An historical perspective

In 1965 I joined the NY National Guard in order to avoid getting drafted and sent to Vietnam (I’m not proud of that). The main job of the Guard then as well as now was to serve in times of local disaster. Then as well as now we built barricades from sandbags, evacuated people, and handed out food and other aid supplies. But we were always deployed armed because it is a sad fact that almost every disaster brings out opportunistic looters.

The standard doctrine we were taught was “When the looting starts, the shooting starts”. The reasons given were:

  1. The best way to save lives in a disaster is get people out of harm’s way BEFORE the disaster hits.
  2. People don’t obey evacuation orders when they are afraid that homes and businesses which they leave behind will be looted.
  3. It is terrible to be caught in the middle of an armed conflict between looters and property owners.
  4. Looting can only be prevented by shooting to kill looters.
  5. Looting is prevented when would-be looters fear being shot.
  6. People will evacuate if they are not afraid of looting.
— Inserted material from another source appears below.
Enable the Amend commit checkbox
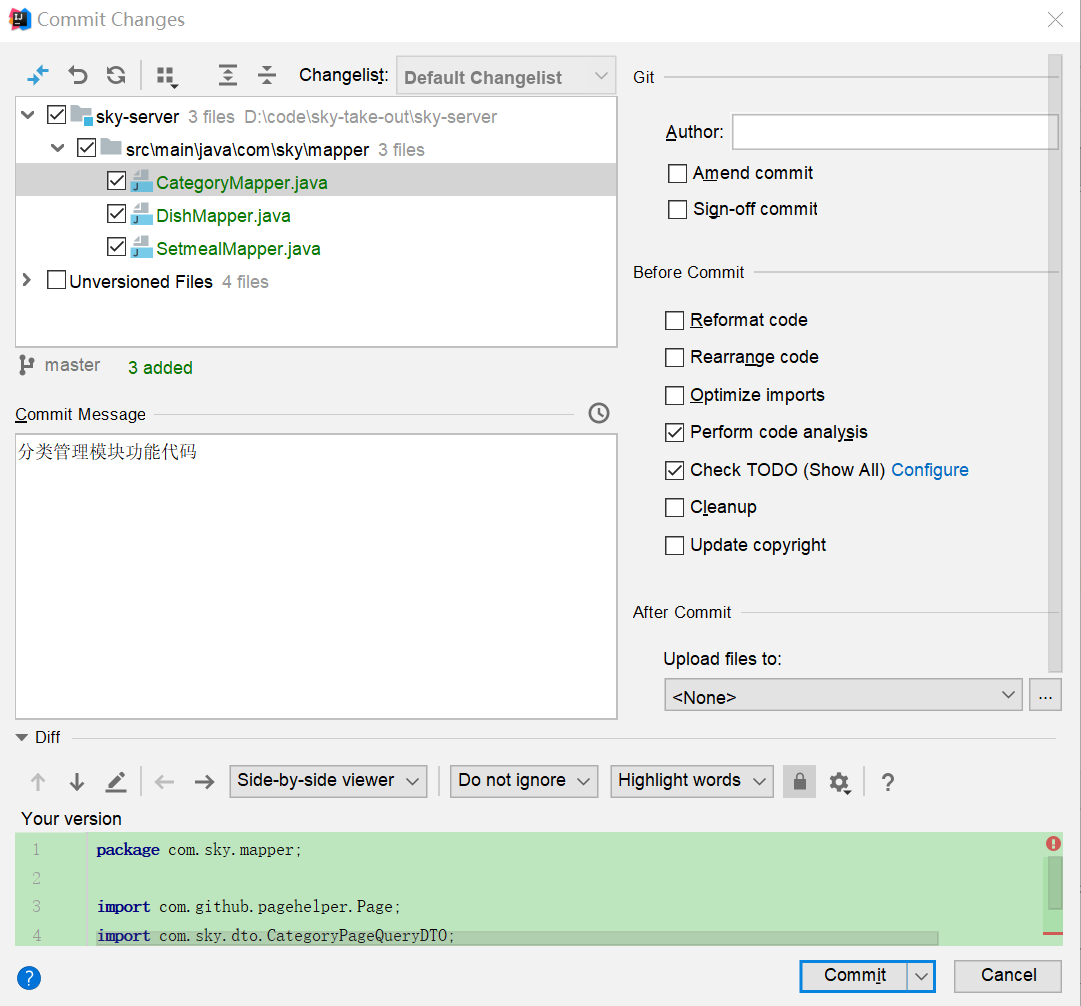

We believed this doctrine. Equally important, would-be looters believed we believed it. Looting rarely happened when armed police or National Guard were present. Hardly any shooting happened.

At the time, there was no overtly racial tone to any of this. The disasters we deployed for were largely caused by mother nature or a faulty power grid. We were not expected to hold fire for white looters or to let black-owned property be stolen.
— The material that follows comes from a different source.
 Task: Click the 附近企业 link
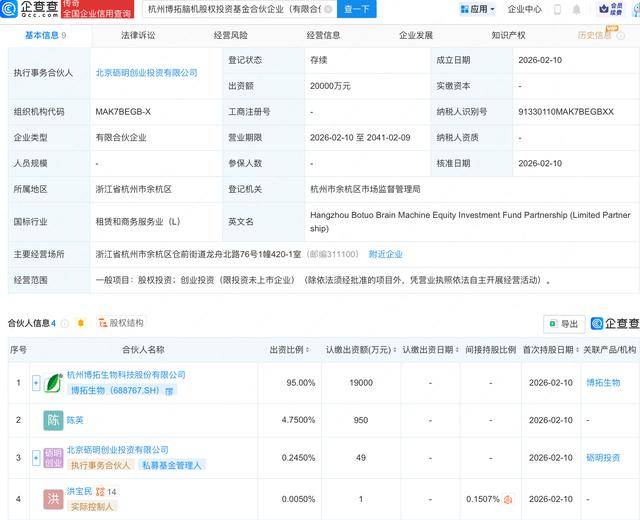pyautogui.click(x=386, y=254)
However, in the mid60s US cities were engulfed by a wave of “race riots”. Like every other disaster, then as well as now these riots brought out looters. It quickly became clear that the simple “when the looting starts, the shooting starts” wasn’t going to work. We couldn’t tell who was just protesting, who was there to loot, and who was just protecting his or her property – not like a beach community after an evacuation order when almost the only people there are first responders and looters. Moreover, these were race riots. The protestors and the looters were almost all black. The National Guard and police (at the time) were almost all white. White people shooting black people fanned the flames. We still turned out with rifles and fixed bayonets; we often didn’t have any bullets although we were well-trained with tear gas.

Not shooting meant the looting and arson went unchecked. The damage was mostly done to black communities. Looters then (and perhaps now) do most damage near home. A black woman pushed aside my bayonet to shout into my gas-masked face “shoot that [racial epithet deleted] on the roof! Don’t you see him? He’s burning the building where my babies are.” I was on the South side of Chicago during the Martin Luther King riots supposedly protecting a fire truck, which was being shot at and pelted with rocks while responding to arson fires. I had no bullets.

Parts of Newark and Los Angeles have never recovered from the damage done.

The Washington Post says the sentence “when the looting starts, the shooting starts” as tweeted by President Trump originated with 1967 Miami Police Chief Walter Headley who said “I’ve let the word filter down that when the looting starts, the shooting starts.” I don’t know where Trump heard this phrase (and I doubt that WaPo does either); but I do know that Headley was just quoting then current law enforcement doctrine.

More importantly, we do have to deal harshly with arrested looters as well as with brutal police. Unfortunately both brutal use of power and the urge to loot are part of human nature. It is not racist to insist that looters be punished nor is it anti-police to say that that crimes committed by law officers need to be successfully prosecuted. It is both racist and cruel to withdraw law enforcement from black neighborhoods and it is unproductive and wrong to blame all the police in our mostly well-integrated police forces for the actions of a few or the tensions they all operate under.